## Task instructions
Down to the final line, print the records again exactly.

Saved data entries
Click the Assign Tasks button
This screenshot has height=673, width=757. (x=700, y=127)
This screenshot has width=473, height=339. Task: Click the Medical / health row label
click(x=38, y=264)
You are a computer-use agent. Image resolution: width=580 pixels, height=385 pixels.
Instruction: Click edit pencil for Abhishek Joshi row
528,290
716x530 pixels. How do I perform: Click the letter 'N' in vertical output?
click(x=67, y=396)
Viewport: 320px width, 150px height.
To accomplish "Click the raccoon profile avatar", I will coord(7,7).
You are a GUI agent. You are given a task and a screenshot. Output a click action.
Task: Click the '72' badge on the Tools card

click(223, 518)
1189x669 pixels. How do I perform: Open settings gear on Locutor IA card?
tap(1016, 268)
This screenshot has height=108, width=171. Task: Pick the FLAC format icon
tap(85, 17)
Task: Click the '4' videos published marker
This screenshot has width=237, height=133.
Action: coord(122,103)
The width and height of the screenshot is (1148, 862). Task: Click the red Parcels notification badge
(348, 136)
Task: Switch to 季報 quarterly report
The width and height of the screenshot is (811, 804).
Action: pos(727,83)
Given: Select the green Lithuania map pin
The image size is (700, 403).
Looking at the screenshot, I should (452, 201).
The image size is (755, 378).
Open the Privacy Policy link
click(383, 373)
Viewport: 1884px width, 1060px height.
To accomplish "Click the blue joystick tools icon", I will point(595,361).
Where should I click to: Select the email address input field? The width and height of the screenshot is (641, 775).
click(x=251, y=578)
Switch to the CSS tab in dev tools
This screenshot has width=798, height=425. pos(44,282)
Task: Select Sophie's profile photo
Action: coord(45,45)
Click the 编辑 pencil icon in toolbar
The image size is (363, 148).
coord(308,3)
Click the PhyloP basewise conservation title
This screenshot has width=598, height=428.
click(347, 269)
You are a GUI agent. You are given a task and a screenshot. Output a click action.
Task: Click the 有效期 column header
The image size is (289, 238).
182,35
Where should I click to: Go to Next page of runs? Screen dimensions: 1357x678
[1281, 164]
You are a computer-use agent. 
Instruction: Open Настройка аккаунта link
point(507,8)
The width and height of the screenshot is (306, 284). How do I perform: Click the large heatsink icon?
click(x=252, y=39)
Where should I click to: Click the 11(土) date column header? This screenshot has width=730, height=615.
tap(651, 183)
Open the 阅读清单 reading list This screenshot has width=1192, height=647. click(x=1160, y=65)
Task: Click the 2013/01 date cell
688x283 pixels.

## Response below
Click the Assign Tasks button
This screenshot has height=673, width=757. (x=700, y=127)
This screenshot has width=473, height=339. Task: Click the Medical / health row label
click(x=38, y=264)
You are a computer-use agent. Image resolution: width=580 pixels, height=385 pixels.
Instruction: Click edit pencil for Abhishek Joshi row
528,290
716x530 pixels. How do I perform: Click the letter 'N' in vertical output?
click(x=67, y=396)
Viewport: 320px width, 150px height.
To accomplish "Click the raccoon profile avatar", I will coord(7,7).
You are a GUI agent. You are given a task and a screenshot. Output a click action.
Task: Click the '72' badge on the Tools card

click(223, 518)
1189x669 pixels. How do I perform: Open settings gear on Locutor IA card?
tap(1016, 268)
This screenshot has height=108, width=171. Task: Pick the FLAC format icon
tap(85, 17)
Task: Click the '4' videos published marker
This screenshot has width=237, height=133.
Action: coord(122,103)
The width and height of the screenshot is (1148, 862). Task: Click the red Parcels notification badge
(348, 136)
Task: Switch to 季報 quarterly report
The width and height of the screenshot is (811, 804).
Action: pos(727,83)
Given: Select the green Lithuania map pin
The image size is (700, 403).
Looking at the screenshot, I should (452, 201).
The image size is (755, 378).
Open the Privacy Policy link
click(383, 373)
Viewport: 1884px width, 1060px height.
To accomplish "Click the blue joystick tools icon", I will point(595,361).
Where should I click to: Select the email address input field? The width and height of the screenshot is (641, 775).
click(x=251, y=578)
Switch to the CSS tab in dev tools
This screenshot has width=798, height=425. pos(44,282)
Task: Select Sophie's profile photo
Action: coord(45,45)
Click the 编辑 pencil icon in toolbar
The image size is (363, 148).
coord(308,3)
Click the PhyloP basewise conservation title
This screenshot has width=598, height=428.
click(347, 269)
You are a GUI agent. You are given a task and a screenshot. Output a click action.
Task: Click the 有效期 column header
The image size is (289, 238).
182,35
Where should I click to: Go to Next page of runs? Screen dimensions: 1357x678
[1281, 164]
You are a computer-use agent. 
Instruction: Open Настройка аккаунта link
point(507,8)
The width and height of the screenshot is (306, 284). How do I perform: Click the large heatsink icon?
click(x=252, y=39)
Where should I click to: Click the 11(土) date column header? This screenshot has width=730, height=615.
tap(651, 183)
Open the 阅读清单 reading list This screenshot has width=1192, height=647. click(x=1160, y=65)
Task: Click the 2013/01 date cell
688x283 pixels.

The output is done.